The vision we share, and the task we face is to help make the world a brighter and happier place, a place where the value of every human life is recognized. . .

It would be easy, I suppose, to go on and tell you stories about my travel lessons, or about the times I got lost, or about how I use my TDD. And, of course, as I said at the beginning of this talk, my experience s aren't very different from those of most people. But as we are gathered in this room and enjoy our lunch, as we go about our daily business, commuting to secure jobs and leading comfortable lives, I ask you, please, to consider these sobering reminders: Remember that for each one of us who has broken free of the rehabilitation machine, who has succeeded, who has known opportunity and who has felt the gift of life, there are a dozen, perhaps a hundred others who remain trapped and languish in the dark dungeons of custodialism and despair, where it is always night, where life is a dead end with no future and no hope. We have an obligation to reach out to them with our message of hope and freedom before it is too late.

Remember that tyranny may come in many guises, and that it is never more invidious and more destructive than in the form of benevolent compassion.

Remember that as parents and human service workers you are a critical influence in the lives of the people you serve, particularly children.

Remember that you will teach them the skills and give them the tools they will need for the rest of their lives; but remember also that what you hold in your hands is a two-edged sword, and that if not carefully handled, a sword can kill.

Finally, remember that we who are deaf-blind are people too. We share with you the same fears and foibles, the same aspirations and hopes, the same desire for love, the same power to dream, and the need to live in peace.

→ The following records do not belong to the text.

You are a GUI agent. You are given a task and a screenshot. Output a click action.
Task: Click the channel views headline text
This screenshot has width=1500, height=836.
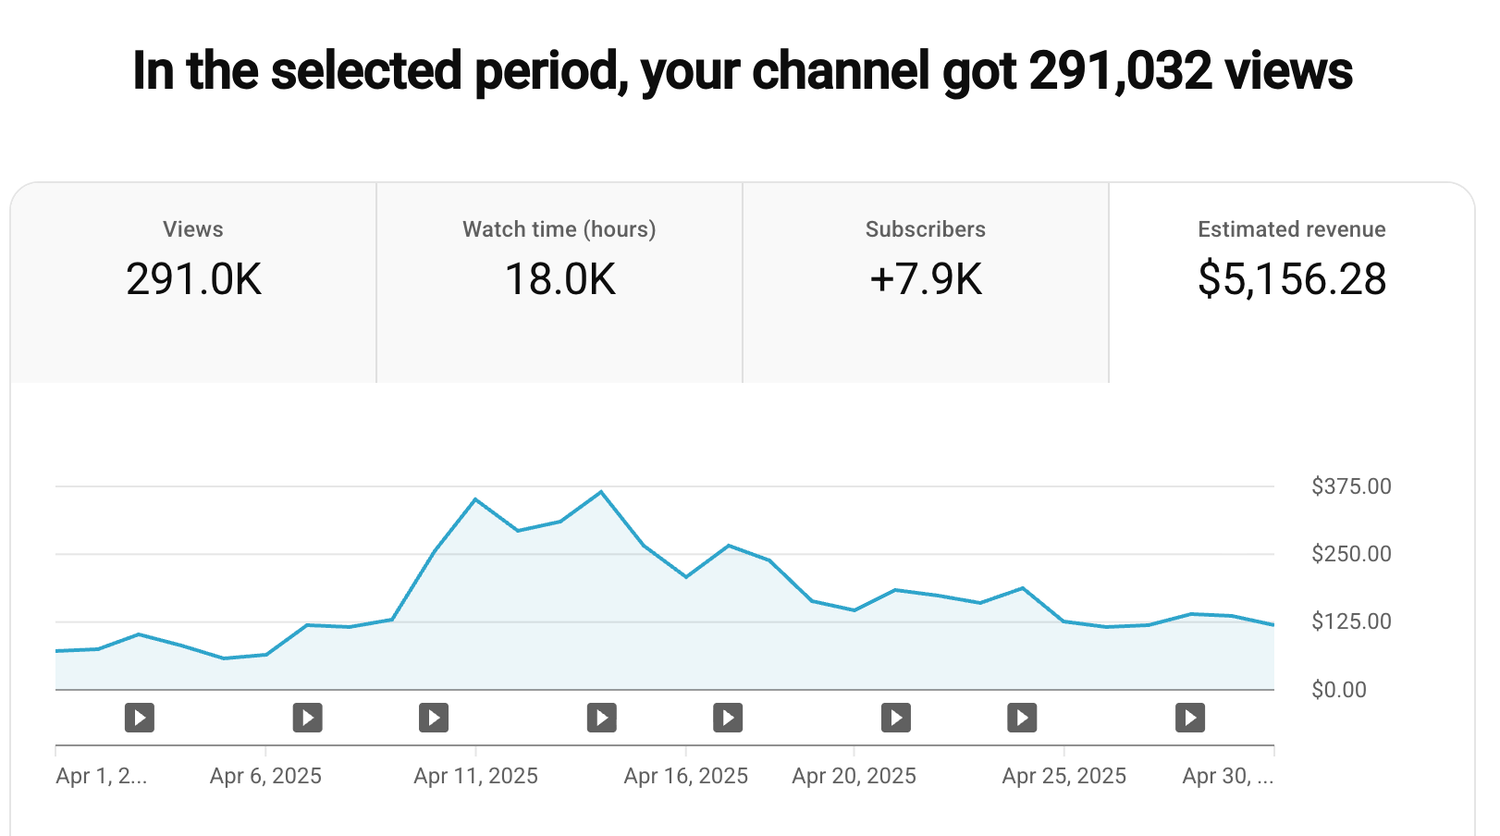pos(742,71)
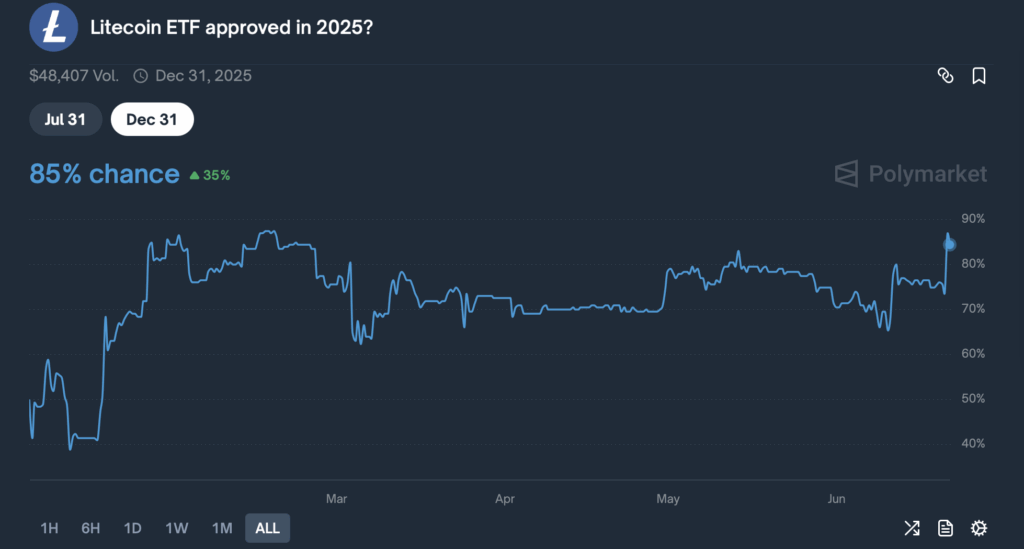
Task: Click the latest data point on chart line
Action: pos(949,244)
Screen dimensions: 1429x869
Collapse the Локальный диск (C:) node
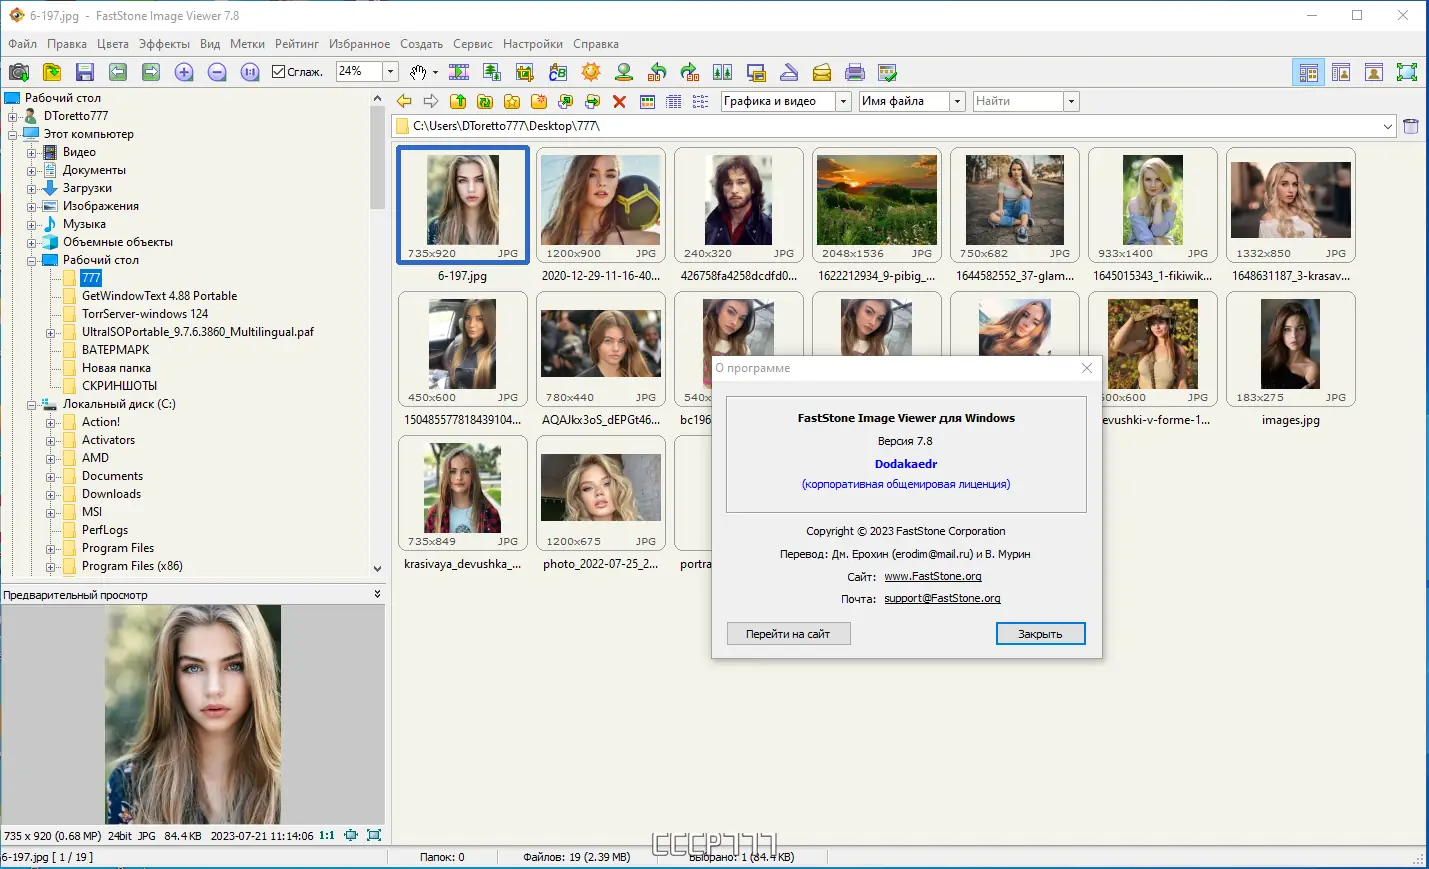coord(31,405)
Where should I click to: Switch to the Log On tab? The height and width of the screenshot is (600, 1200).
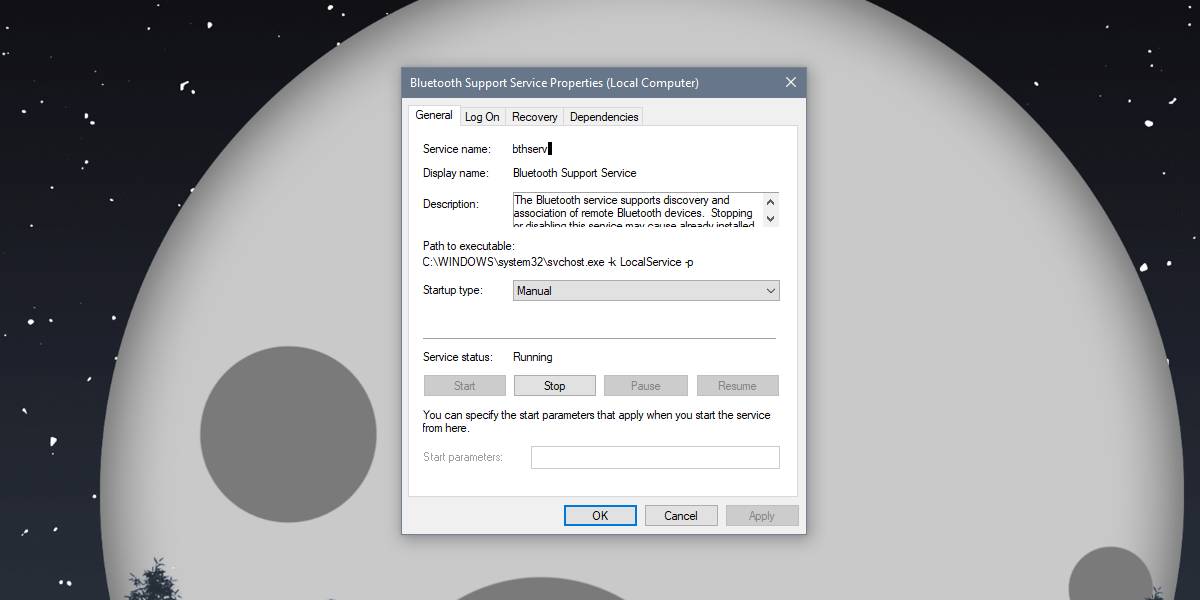coord(482,116)
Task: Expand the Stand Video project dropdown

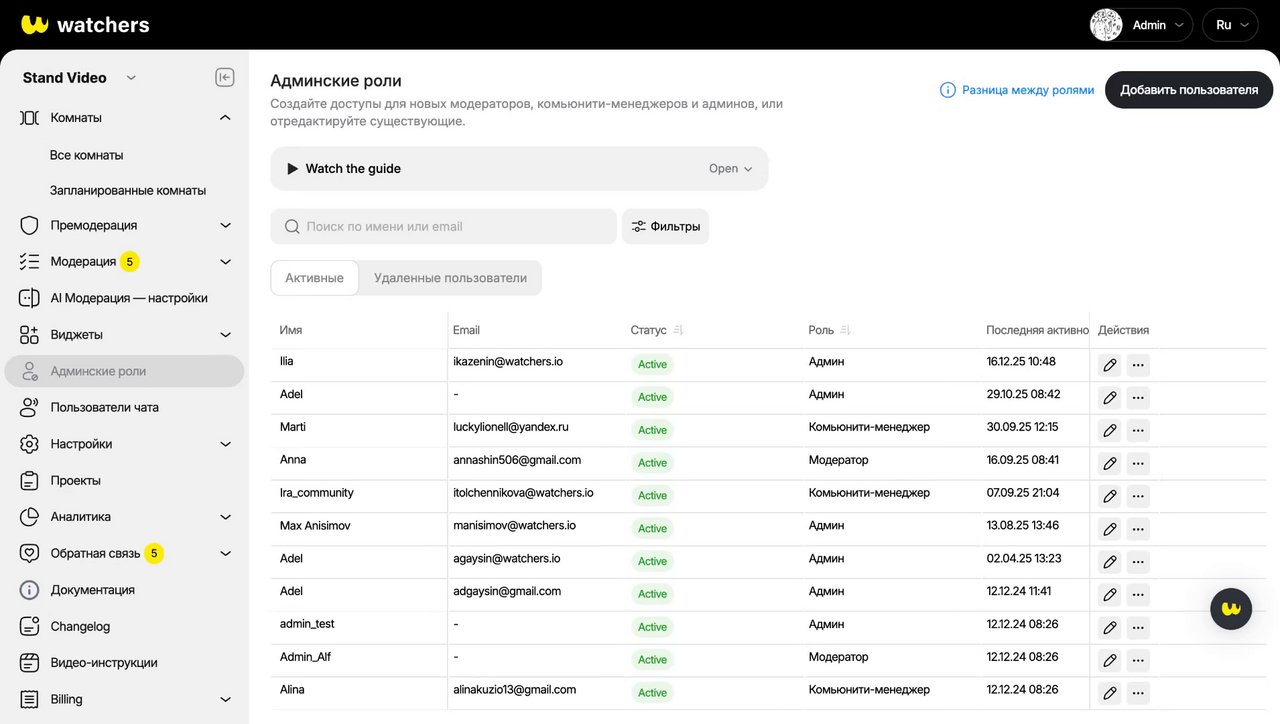Action: click(131, 78)
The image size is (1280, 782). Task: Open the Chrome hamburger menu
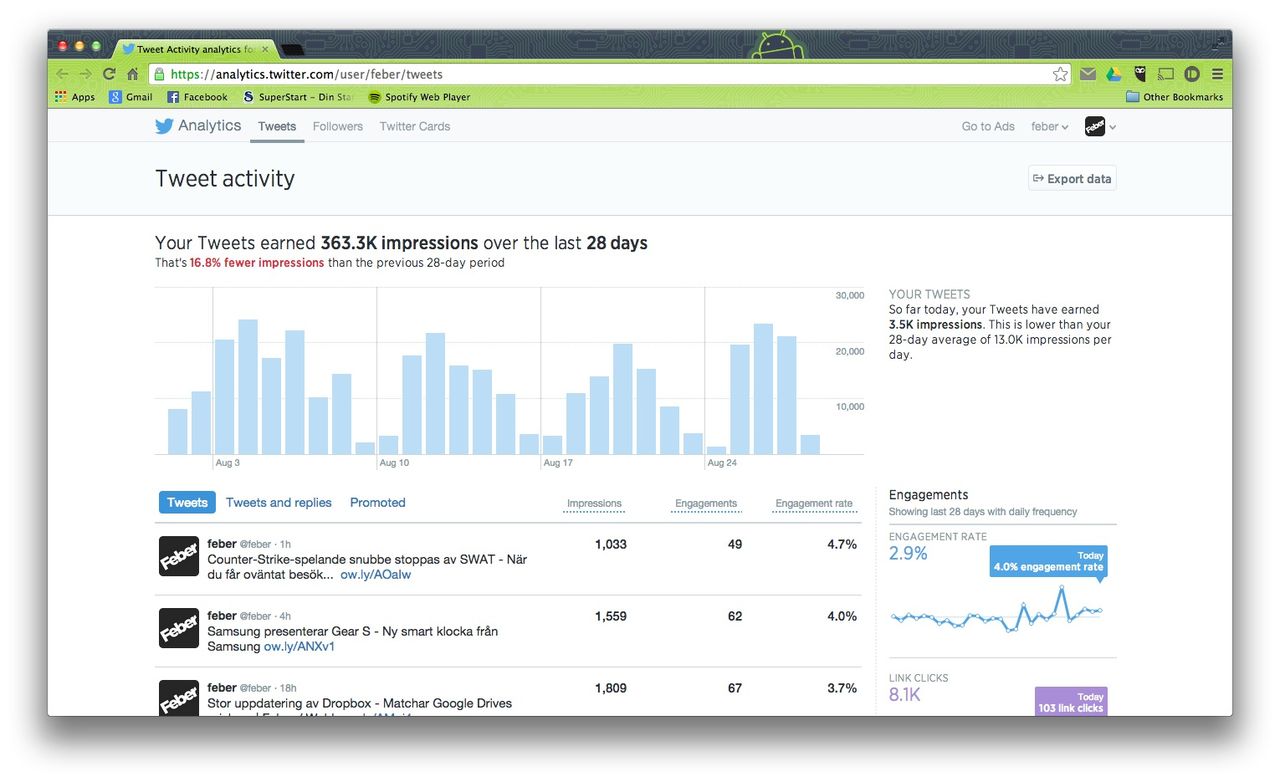point(1217,74)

It is with this universal truth, that we are more alike than different, that deep within our minds and hearts we are the same that I close this presentation. The fact is, whatever our callings and professions might be, each of us in this room is here for a single purpose and all of us work together in a common cause. The vision we share, and the task we face is to help make the world a brighter and happier place, a place where the value of every human life is recognized, a place where education and equal opportunities are available to all, and certainly, a place where superstitious, irrational and archaic distinctions between those who are disabled and those who are not, are seen as outmoded and no longer to be borne. To be sure the obstacles we face are formidable, and the challenges are great, but I believe that through collective action and concerted effort, we can go a long way toward making that vision of the world a reality. Don't you?